Material supplied:
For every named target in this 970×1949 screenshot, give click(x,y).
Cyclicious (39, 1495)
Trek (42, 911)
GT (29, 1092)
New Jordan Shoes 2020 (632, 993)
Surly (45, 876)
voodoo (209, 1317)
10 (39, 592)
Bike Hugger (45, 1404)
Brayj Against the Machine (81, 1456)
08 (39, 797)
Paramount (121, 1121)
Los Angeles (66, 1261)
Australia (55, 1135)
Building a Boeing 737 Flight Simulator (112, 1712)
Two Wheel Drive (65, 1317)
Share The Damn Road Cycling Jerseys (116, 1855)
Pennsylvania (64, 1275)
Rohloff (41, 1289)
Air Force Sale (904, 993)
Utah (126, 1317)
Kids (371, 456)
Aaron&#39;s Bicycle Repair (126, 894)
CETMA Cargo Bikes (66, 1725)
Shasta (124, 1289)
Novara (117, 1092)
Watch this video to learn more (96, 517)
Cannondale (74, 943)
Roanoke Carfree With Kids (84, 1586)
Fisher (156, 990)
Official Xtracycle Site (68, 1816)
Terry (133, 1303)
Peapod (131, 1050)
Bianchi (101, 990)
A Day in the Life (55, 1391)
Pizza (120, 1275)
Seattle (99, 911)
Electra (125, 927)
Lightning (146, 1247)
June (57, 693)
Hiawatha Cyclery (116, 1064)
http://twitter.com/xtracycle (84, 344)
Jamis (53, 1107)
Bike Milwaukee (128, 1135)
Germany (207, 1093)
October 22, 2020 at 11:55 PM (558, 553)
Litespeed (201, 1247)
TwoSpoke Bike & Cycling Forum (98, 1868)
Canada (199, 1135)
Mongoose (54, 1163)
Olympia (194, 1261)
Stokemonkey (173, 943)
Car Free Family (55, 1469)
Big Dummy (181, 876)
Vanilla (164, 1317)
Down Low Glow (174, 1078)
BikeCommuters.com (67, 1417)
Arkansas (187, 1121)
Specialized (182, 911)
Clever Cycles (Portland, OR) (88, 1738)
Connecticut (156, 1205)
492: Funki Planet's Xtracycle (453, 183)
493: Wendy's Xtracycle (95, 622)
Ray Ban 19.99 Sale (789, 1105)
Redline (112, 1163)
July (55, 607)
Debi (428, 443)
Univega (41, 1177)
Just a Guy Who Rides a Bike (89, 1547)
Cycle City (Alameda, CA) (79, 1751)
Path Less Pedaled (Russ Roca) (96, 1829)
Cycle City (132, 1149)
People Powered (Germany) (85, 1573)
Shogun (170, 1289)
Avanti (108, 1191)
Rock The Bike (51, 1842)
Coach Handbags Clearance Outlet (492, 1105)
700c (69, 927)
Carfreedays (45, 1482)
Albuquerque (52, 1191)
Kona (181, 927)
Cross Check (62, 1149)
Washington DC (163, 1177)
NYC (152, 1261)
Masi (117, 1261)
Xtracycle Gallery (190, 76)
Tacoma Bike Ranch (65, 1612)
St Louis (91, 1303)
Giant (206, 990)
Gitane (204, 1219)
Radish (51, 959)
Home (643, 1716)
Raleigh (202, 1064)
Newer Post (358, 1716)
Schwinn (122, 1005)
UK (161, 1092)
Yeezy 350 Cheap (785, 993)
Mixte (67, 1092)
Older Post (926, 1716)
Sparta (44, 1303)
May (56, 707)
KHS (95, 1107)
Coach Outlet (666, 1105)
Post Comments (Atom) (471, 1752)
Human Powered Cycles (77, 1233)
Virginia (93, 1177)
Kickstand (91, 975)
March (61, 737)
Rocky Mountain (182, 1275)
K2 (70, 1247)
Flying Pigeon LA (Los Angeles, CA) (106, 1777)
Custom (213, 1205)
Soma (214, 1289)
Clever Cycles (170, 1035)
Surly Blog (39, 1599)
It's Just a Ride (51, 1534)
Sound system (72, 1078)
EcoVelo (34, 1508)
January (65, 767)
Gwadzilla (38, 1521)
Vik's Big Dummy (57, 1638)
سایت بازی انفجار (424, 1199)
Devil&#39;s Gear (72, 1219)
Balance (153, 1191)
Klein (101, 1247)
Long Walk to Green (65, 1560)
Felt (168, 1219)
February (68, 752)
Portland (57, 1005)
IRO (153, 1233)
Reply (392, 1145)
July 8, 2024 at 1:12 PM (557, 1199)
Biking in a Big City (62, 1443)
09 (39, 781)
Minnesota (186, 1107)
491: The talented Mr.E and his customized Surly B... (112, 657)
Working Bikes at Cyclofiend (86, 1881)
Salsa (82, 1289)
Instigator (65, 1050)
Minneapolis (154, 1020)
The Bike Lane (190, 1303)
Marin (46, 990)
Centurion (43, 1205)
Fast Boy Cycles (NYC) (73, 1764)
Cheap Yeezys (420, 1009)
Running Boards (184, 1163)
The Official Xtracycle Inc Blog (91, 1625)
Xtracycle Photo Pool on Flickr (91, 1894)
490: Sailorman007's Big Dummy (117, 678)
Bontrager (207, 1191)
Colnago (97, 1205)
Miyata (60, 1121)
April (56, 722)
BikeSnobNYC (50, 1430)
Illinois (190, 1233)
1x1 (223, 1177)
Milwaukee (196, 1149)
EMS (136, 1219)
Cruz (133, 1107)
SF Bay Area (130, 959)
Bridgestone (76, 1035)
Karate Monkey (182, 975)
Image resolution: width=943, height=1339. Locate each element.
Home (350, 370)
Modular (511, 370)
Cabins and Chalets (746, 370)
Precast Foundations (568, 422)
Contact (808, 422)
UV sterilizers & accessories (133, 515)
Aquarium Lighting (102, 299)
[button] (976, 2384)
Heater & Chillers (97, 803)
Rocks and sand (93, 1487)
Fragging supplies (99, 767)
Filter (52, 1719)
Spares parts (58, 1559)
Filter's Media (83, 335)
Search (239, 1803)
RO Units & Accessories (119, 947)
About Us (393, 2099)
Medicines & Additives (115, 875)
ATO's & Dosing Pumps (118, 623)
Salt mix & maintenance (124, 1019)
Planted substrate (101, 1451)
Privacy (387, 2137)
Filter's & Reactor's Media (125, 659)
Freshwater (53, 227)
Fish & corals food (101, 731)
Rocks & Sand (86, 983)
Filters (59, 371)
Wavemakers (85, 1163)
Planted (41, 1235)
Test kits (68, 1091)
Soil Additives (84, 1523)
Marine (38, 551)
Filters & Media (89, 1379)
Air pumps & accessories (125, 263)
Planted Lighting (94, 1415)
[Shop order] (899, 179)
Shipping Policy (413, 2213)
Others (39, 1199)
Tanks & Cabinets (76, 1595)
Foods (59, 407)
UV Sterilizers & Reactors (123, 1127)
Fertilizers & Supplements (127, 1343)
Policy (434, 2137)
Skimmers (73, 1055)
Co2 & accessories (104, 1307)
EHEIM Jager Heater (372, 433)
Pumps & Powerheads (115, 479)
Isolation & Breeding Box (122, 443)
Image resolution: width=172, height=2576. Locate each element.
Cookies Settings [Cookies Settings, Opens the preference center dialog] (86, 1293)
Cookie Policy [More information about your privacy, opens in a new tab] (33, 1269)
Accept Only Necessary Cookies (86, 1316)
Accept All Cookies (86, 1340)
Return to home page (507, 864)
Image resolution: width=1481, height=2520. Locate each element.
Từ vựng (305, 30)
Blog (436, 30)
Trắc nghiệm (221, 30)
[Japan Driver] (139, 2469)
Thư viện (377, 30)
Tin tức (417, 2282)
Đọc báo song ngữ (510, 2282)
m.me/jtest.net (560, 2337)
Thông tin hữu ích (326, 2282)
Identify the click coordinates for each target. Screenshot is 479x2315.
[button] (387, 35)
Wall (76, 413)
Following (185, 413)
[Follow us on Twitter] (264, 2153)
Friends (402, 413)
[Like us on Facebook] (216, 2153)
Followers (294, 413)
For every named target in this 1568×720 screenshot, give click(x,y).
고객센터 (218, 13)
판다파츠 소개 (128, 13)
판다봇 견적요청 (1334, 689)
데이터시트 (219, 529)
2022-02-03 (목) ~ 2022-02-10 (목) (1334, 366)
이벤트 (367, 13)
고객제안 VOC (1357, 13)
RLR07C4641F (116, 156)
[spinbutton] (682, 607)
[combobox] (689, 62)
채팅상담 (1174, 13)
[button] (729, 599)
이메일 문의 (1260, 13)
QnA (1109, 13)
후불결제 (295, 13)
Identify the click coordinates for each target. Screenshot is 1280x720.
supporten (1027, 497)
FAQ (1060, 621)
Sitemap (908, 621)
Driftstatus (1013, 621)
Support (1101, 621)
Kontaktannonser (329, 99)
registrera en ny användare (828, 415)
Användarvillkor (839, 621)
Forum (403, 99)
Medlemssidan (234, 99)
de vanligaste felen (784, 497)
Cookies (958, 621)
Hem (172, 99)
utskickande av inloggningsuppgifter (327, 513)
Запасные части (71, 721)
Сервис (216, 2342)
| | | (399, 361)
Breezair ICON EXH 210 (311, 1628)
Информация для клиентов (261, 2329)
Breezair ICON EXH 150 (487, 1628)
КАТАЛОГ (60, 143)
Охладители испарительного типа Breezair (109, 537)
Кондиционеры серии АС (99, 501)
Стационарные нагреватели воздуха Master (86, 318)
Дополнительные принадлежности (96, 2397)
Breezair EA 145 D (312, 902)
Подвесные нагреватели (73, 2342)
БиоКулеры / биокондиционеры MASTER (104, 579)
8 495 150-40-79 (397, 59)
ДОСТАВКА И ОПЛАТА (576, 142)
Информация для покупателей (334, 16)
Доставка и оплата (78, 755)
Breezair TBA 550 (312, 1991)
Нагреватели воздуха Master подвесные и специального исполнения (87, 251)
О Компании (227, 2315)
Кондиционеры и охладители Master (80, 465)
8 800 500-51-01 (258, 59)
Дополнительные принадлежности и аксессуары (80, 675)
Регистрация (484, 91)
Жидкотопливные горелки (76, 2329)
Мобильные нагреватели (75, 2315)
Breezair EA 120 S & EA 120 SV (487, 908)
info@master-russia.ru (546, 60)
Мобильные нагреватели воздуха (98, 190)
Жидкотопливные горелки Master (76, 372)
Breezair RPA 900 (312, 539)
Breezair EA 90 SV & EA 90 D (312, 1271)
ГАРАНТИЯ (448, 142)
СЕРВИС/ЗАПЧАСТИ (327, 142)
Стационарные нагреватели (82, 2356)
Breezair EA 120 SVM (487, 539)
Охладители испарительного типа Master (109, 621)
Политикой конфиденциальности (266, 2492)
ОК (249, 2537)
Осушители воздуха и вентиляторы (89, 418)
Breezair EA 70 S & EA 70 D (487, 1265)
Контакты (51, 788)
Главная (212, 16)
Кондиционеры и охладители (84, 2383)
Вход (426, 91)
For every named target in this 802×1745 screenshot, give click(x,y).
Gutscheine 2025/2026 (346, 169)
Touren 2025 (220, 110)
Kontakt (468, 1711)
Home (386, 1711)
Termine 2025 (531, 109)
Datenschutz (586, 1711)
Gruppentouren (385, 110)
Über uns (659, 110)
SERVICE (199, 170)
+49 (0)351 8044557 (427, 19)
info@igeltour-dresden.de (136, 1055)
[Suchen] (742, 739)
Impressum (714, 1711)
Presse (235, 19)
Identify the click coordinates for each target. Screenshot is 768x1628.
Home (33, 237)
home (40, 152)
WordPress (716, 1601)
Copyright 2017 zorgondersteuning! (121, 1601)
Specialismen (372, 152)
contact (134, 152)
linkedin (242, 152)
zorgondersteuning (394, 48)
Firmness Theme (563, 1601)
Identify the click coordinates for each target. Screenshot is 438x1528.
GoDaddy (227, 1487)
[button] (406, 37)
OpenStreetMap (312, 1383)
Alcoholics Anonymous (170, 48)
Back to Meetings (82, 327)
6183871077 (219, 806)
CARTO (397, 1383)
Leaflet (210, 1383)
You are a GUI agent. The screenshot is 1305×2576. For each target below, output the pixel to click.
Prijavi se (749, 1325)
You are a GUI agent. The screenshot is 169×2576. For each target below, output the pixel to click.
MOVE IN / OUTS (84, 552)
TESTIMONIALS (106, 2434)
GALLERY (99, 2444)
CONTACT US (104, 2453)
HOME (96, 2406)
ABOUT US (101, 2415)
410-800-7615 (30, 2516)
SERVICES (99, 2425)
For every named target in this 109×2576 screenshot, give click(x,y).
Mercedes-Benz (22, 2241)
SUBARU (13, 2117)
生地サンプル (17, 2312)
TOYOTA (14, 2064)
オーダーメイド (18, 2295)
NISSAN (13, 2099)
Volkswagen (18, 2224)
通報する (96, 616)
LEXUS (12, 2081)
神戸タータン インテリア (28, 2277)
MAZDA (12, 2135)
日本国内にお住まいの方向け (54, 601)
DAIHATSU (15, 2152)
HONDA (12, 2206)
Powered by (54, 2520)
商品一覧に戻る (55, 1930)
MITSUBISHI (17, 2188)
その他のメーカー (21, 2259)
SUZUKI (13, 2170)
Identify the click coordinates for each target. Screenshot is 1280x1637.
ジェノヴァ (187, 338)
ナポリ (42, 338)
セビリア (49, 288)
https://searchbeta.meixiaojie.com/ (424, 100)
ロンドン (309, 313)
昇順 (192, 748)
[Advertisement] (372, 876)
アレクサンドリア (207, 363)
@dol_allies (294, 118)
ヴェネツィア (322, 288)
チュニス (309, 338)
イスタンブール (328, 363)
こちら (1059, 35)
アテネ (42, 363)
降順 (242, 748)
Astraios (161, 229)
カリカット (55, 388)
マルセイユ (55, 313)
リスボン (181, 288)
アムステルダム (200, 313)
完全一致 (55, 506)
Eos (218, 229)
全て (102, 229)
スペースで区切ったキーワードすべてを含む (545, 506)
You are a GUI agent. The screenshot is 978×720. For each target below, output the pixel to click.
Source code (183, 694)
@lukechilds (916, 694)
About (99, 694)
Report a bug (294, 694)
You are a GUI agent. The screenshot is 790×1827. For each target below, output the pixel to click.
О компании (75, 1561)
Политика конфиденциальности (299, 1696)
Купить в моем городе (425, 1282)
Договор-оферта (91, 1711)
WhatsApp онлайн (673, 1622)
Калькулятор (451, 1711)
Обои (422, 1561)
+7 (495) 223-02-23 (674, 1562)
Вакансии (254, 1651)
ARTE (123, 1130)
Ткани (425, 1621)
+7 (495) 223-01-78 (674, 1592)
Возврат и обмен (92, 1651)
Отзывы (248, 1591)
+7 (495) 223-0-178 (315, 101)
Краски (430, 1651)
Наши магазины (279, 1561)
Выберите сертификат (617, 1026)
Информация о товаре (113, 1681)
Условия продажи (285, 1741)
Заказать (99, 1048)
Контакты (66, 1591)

What is being asked: Can you rescale the part of the data that opens with the line containing "CARTO (397, 1383)" and closes with the line containing "SUZUKI (13, 2170)", giving both of those lines and every line between them again, requests included, with each coordinate in the answers multiplied by 2.3 and rounded to a whole number, halves rounded up?

Solved problem:
CARTO (913, 3181)
Leaflet (483, 3181)
You are a GUI agent. The screenshot is 1305×2576. For each target below, output the pixel to click.
Prijavi se (1723, 3048)
You are a GUI agent. The screenshot is 169×2576. For each target below, output the pixel to click.
MOVE IN / OUTS (193, 1270)
TESTIMONIALS (244, 5598)
GALLERY (228, 5621)
CONTACT US (239, 5642)
HOME (221, 5534)
ABOUT US (232, 5555)
410-800-7615 (69, 5787)
SERVICES (228, 5578)
For every named target in this 109×2576 screenshot, give click(x,y).
Mercedes-Benz (51, 5154)
SUBARU (30, 4869)
生地サンプル (39, 5318)
TOYOTA (32, 4747)
オーダーメイド (41, 5279)
NISSAN (30, 4828)
Volkswagen (41, 5115)
通報する (221, 1417)
LEXUS (28, 4786)
神戸タータン インテリア (64, 5237)
MAZDA (28, 4911)
日本国内にお住まいの方向け (124, 1382)
DAIHATSU (35, 4950)
HONDA (28, 5074)
Powered by (124, 5796)
商品一覧に戻る (127, 4439)
MITSUBISHI (39, 5032)
その他のメーカー (48, 5196)
SUZUKI (30, 4991)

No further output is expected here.